Instructions to follow → Transcribe all of the data exactly. Omit the pictures.

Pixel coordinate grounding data
※ ※ ※
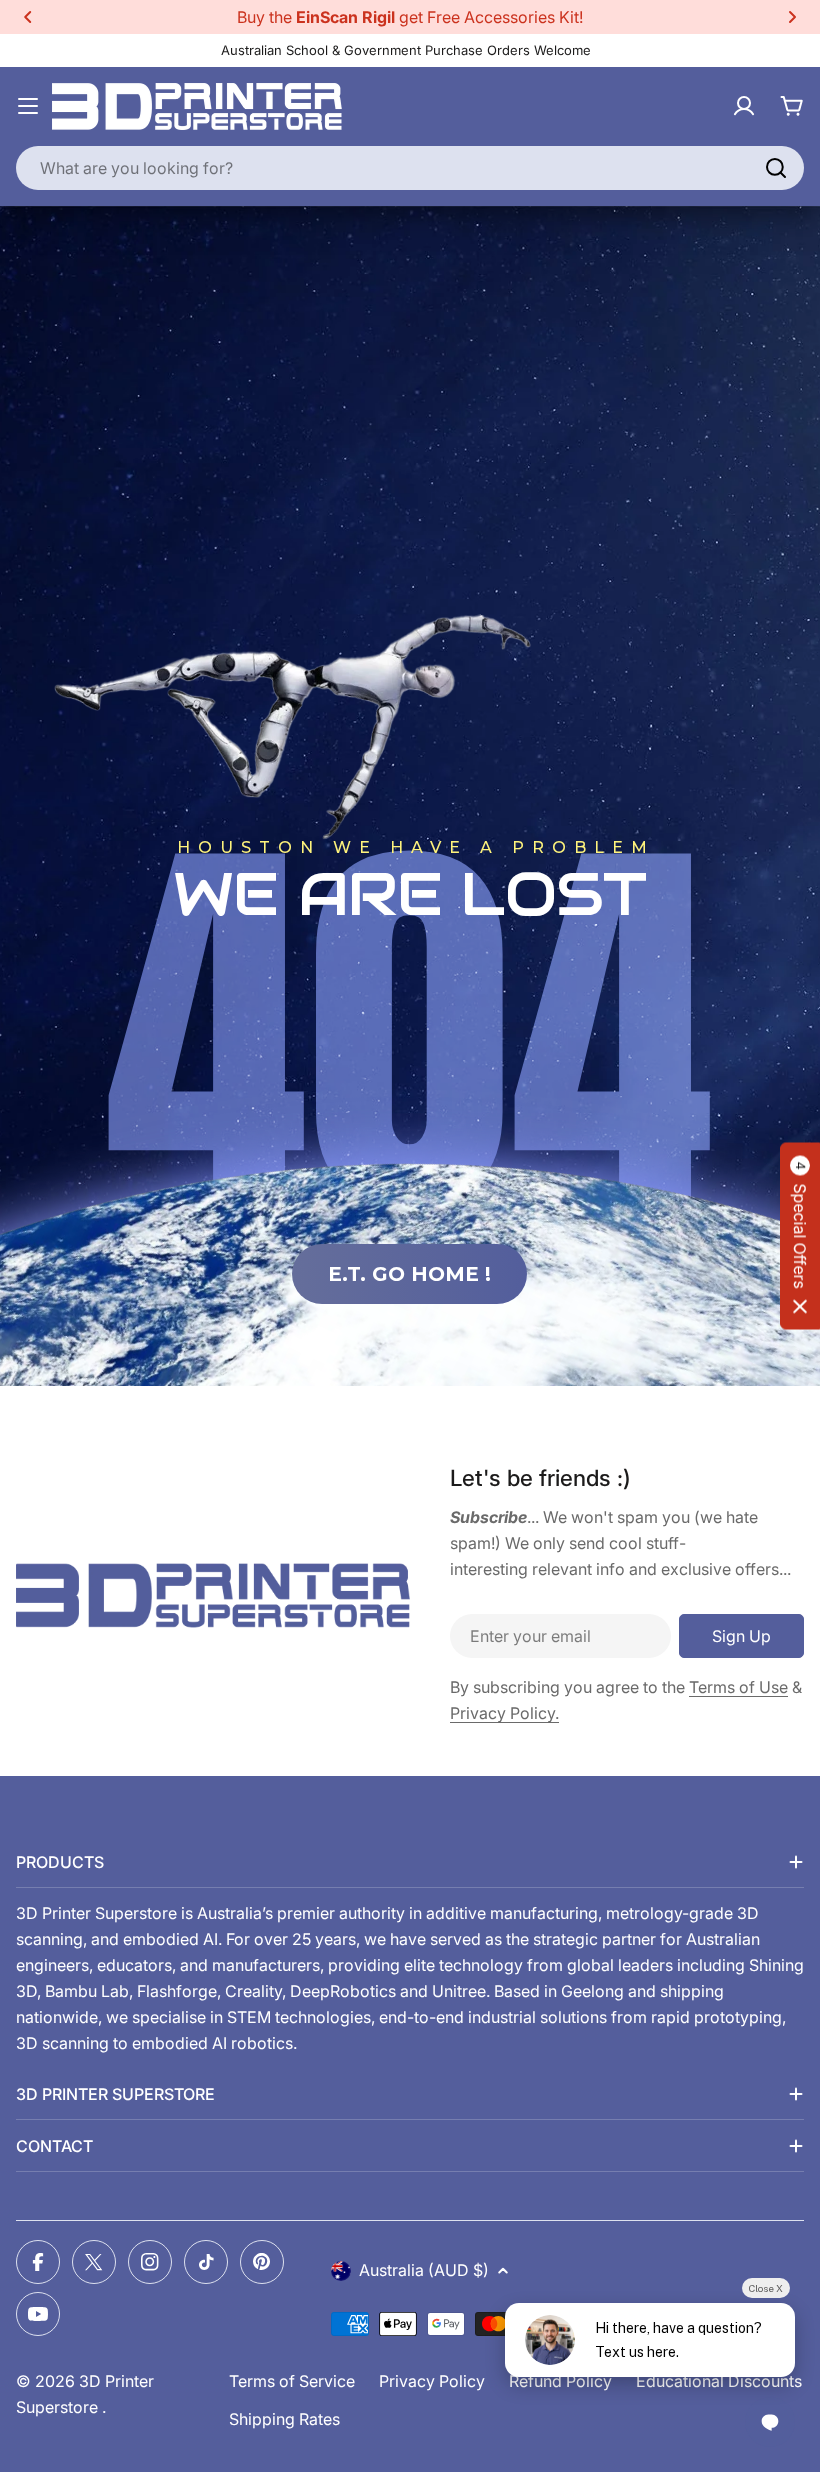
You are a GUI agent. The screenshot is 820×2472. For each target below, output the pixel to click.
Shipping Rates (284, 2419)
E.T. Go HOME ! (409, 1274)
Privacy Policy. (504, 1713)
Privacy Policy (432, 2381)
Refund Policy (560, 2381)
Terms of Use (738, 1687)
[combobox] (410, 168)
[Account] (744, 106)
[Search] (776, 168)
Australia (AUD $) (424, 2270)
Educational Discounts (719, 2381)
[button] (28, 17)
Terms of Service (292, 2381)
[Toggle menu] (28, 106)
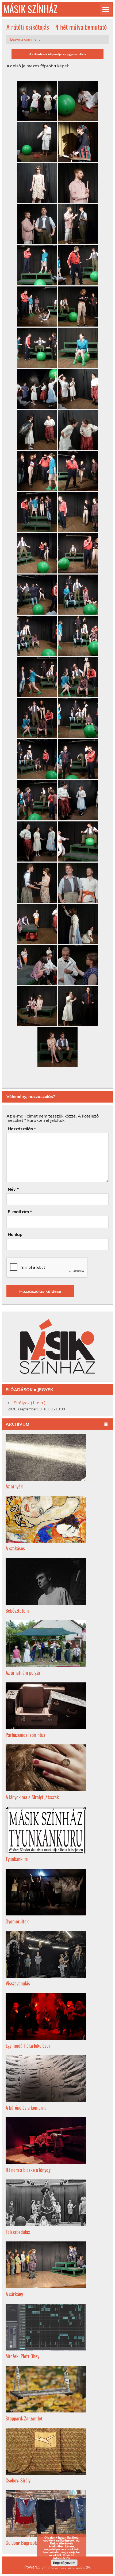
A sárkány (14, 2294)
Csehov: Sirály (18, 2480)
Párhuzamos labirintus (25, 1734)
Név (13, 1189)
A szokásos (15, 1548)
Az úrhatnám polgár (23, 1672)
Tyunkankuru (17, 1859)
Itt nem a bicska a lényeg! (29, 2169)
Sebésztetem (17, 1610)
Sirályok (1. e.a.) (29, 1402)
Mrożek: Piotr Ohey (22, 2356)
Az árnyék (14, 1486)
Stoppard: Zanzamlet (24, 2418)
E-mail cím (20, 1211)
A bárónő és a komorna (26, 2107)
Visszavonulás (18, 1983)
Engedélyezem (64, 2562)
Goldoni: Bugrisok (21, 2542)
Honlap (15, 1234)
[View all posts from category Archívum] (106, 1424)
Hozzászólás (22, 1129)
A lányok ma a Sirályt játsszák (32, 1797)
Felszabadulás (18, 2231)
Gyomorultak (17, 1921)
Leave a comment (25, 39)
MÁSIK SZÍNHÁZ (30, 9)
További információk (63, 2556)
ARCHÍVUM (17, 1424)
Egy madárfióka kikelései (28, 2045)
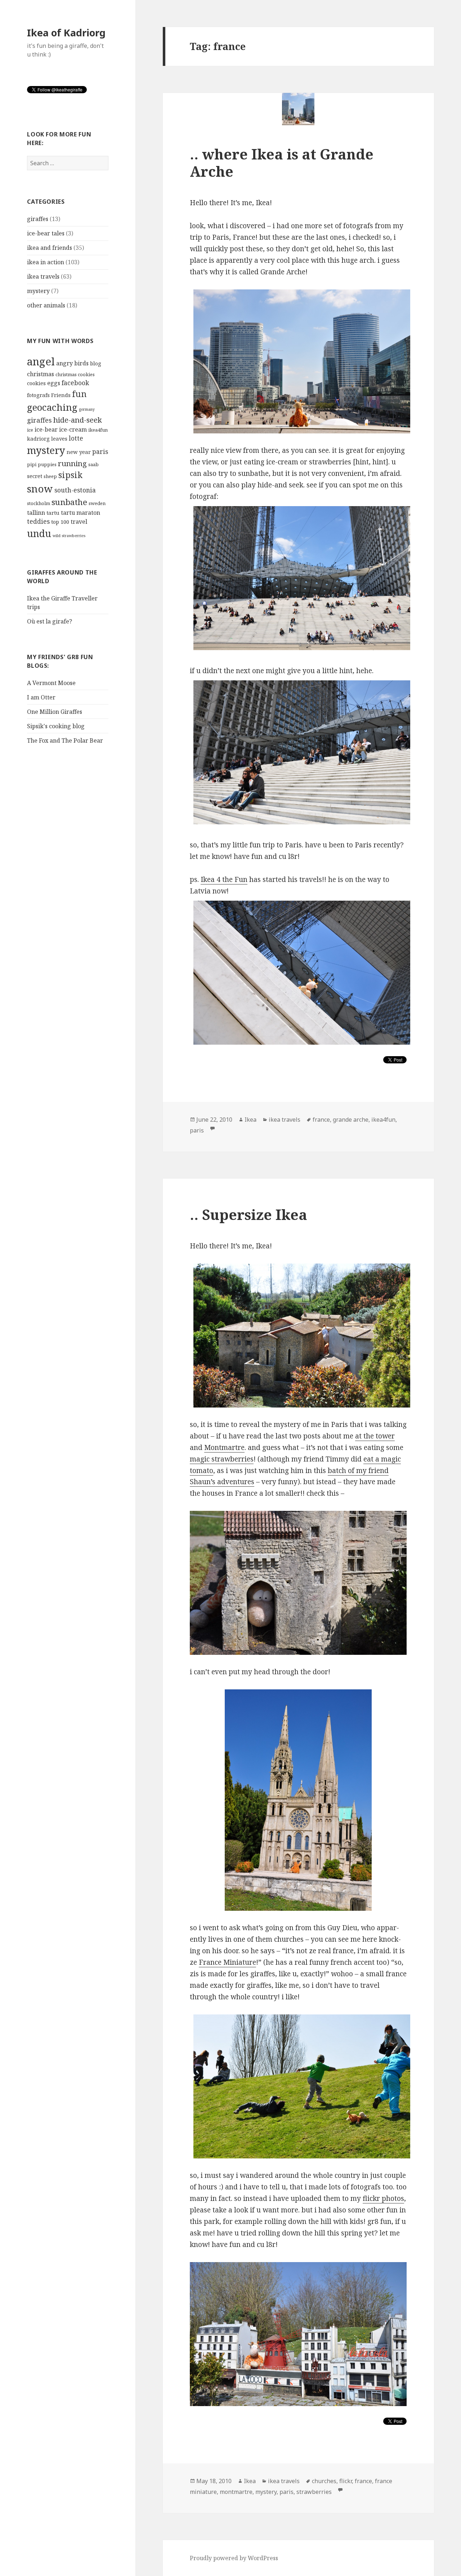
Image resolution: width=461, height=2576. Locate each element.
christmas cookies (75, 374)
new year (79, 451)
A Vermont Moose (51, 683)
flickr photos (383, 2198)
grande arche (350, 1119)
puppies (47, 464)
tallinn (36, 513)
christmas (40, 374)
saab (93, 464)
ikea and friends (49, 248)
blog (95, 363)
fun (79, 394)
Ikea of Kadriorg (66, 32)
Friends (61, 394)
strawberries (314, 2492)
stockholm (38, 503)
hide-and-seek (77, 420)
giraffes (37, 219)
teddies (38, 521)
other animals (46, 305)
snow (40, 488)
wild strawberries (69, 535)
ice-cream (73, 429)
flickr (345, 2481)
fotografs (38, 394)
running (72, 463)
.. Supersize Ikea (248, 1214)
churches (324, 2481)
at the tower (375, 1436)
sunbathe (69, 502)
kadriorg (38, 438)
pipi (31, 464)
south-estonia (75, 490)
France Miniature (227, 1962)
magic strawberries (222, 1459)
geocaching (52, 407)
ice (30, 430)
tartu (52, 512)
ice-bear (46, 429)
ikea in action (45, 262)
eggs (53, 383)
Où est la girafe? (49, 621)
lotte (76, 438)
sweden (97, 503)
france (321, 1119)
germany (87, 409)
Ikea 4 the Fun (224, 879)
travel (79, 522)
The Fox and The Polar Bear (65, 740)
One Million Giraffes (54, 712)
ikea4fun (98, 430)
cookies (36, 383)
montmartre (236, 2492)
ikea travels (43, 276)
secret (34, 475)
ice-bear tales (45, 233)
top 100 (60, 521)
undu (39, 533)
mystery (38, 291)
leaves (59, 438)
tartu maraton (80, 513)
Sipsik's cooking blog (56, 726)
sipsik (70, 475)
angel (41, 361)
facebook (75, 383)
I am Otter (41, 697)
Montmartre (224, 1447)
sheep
※ ※ ※
Result for this task →
You are a GUI agent. The screenshot is 820×2472. For each target below, output the pixel to click.
Shipping Rates (284, 2419)
E.T. Go HOME ! (409, 1274)
Privacy Policy. (504, 1713)
Privacy Policy (432, 2381)
Refund Policy (560, 2381)
Terms of Use (738, 1687)
[combobox] (410, 168)
[Account] (744, 106)
[Search] (776, 168)
Australia (AUD $) (424, 2270)
Educational Discounts (719, 2381)
[button] (28, 17)
Terms of Service (292, 2381)
[Toggle menu] (28, 106)
A sárkány (14, 2294)
Csehov: Sirály (18, 2480)
Párhuzamos labirintus (25, 1734)
Név (13, 1189)
A szokásos (15, 1548)
Az úrhatnám polgár (23, 1672)
Tyunkankuru (17, 1859)
Itt nem a bicska a lényeg! (29, 2169)
Sebésztetem (17, 1610)
Sirályok (1. e.a.) (29, 1402)
Mrożek: Piotr Ohey (22, 2356)
Az árnyék (14, 1486)
Stoppard: Zanzamlet (24, 2418)
E-mail cím (20, 1211)
A bárónő és a komorna (26, 2107)
Visszavonulás (18, 1983)
Engedélyezem (64, 2562)
Goldoni: Bugrisok (21, 2542)
Honlap (15, 1234)
[View all posts from category Archívum] (106, 1424)
Hozzászólás (22, 1129)
A lányok ma a Sirályt játsszák (32, 1797)
Felszabadulás (18, 2231)
Gyomorultak (17, 1921)
Leave a comment (25, 39)
MÁSIK SZÍNHÁZ (30, 9)
További információk (63, 2556)
ARCHÍVUM (17, 1424)
Egy madárfióka kikelései (28, 2045)
Image resolution: width=461, height=2576. Locate each element.
christmas cookies (75, 374)
new year (79, 451)
A Vermont Moose (51, 683)
flickr photos (383, 2198)
grande arche (350, 1119)
puppies (47, 464)
tallinn (36, 513)
christmas (40, 374)
saab (93, 464)
ikea and friends (49, 248)
blog (95, 363)
fun (79, 394)
Ikea of Kadriorg (66, 32)
Friends (61, 394)
strawberries (314, 2492)
stockholm (38, 503)
hide-and-seek (77, 420)
giraffes (37, 219)
teddies (38, 521)
other animals (46, 305)
snow (40, 488)
wild strawberries (69, 535)
ice-cream (73, 429)
flickr (345, 2481)
fotografs (38, 394)
running (72, 463)
.. Supersize Ikea (248, 1214)
churches (324, 2481)
at the tower (375, 1436)
sunbathe (69, 502)
kadriorg (38, 438)
pipi (31, 464)
south-estonia (75, 490)
France Miniature (227, 1962)
magic strawberries (222, 1459)
geocaching (52, 407)
ice (30, 430)
tartu (52, 512)
ice-bear (46, 429)
ikea in action (45, 262)
eggs (53, 383)
Où est la girafe? (49, 621)
lotte (76, 438)
sweden (97, 503)
france (321, 1119)
germany (87, 409)
Ikea 4 the Fun (224, 879)
travel (79, 522)
The Fox and The Polar Bear (65, 740)
One Million Giraffes (54, 712)
ikea4fun (98, 430)
cookies (36, 383)
montmartre (236, 2492)
ikea travels (43, 276)
secret (34, 475)
ice-bear tales (45, 233)
top 100 (60, 521)
undu (39, 533)
mystery (38, 291)
leaves (59, 438)
tartu maraton (80, 513)
Sipsik's cooking blog (56, 726)
sipsik (70, 475)
angel (41, 361)
facebook (75, 383)
I am Otter (41, 697)
Montmartre (224, 1447)
sheep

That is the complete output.